Copy the Will & Grace finale recap, everything from "Will didn’t want" down to "McCoy tells him.", but substitute "loft" for "apartment".

SUPPLIED PASSAGE Block Start

Warning: This story contains spoilers from the Thursday, April 23, finale of Will & Grace.
The end of an era. Will (Eric McCormack), Grace (Debra Messing), Jack (Sean Hayes) and Karen (Megan Mullally) said goodbye on the series finale, but not before one last adventure.
During the finale, Grace experienced false labor and Jack finally got his chance at his lifelong dream: A role on Broadway. However, he barely could stand on the stage after the day that Karen brought the group through before.
After getting a call from Stan, she and the gang went to the top of the Statue of Liberty to see Stan and either agree to get back together with him or cut him out of her life indefinitely. That decision was made on the cab ride there since Stan’s daughter Lorraine (Minnie Driver) returned to remind her step-mother of how much she’s always loved Stan.

Although Stan was extremely late to the meeting — Karen even missed Jack’s big debut — when he did return, she boarded his helicopter and agreed to get back together.
Meanwhile, Will was also faced with someone from his past, after learning via the TV in the cab that McCoy (Matt Bomer) was back in town. He refused to call him but clearly they were meant to see each other as he happened to be at Jack’s Broadway debut too.
Will didn’t want to forgive him for not calling, but when McCoy showed up at the apartment, he couldn’t exactly say no. “The gay guy gets to have his prince charming too,” McCoy tells him.

SUPPLIED PASSAGE Block End
COLLECTED MATERIAL Block Start

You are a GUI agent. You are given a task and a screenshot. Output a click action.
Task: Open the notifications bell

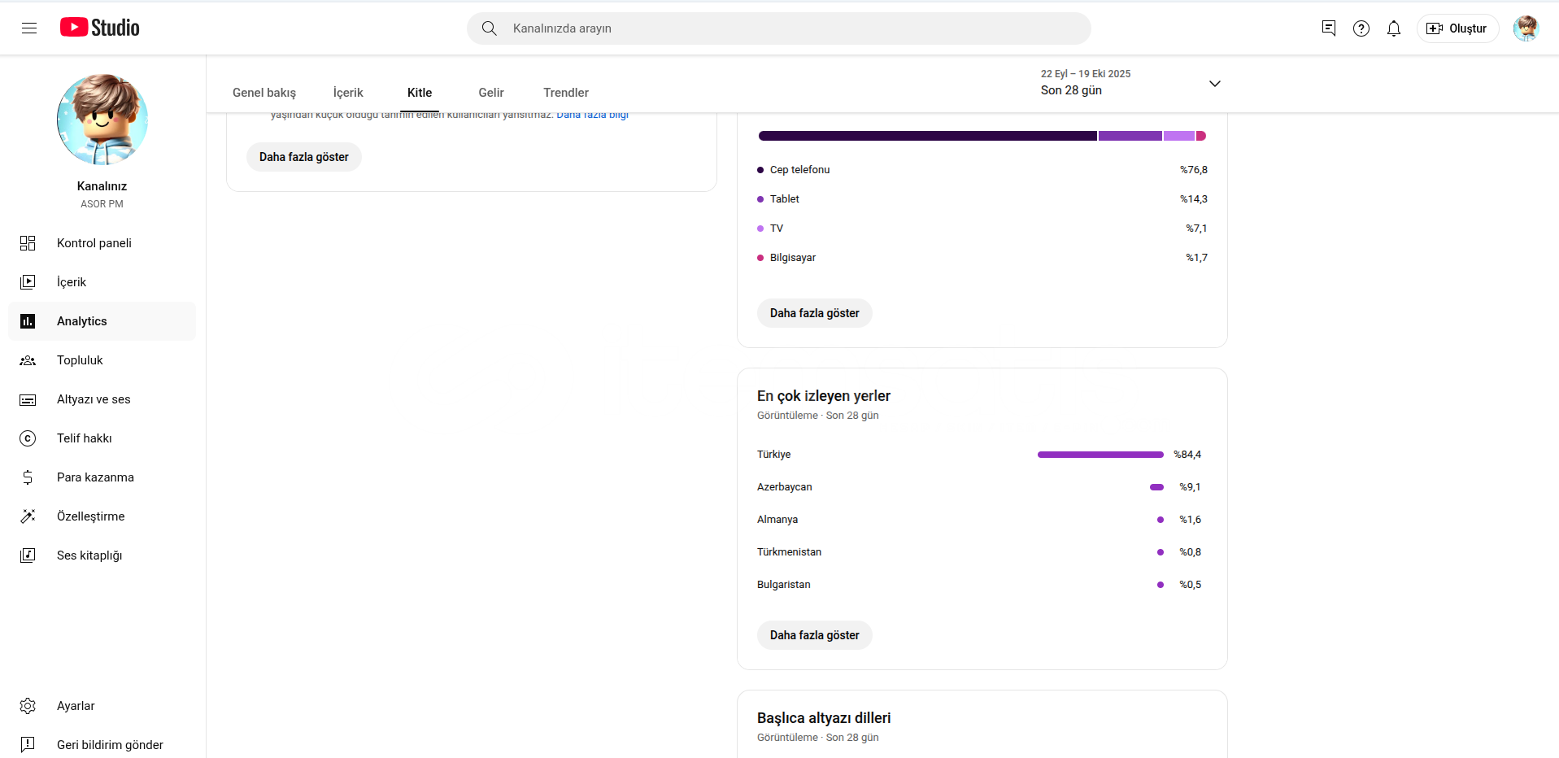pyautogui.click(x=1393, y=28)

COLLECTED MATERIAL Block End

OUTPUT OF THE TASK:
Will didn’t want to forgive him for not calling, but when McCoy showed up at the loft, he couldn’t exactly say no. “The gay guy gets to have his prince charming too,” McCoy tells him.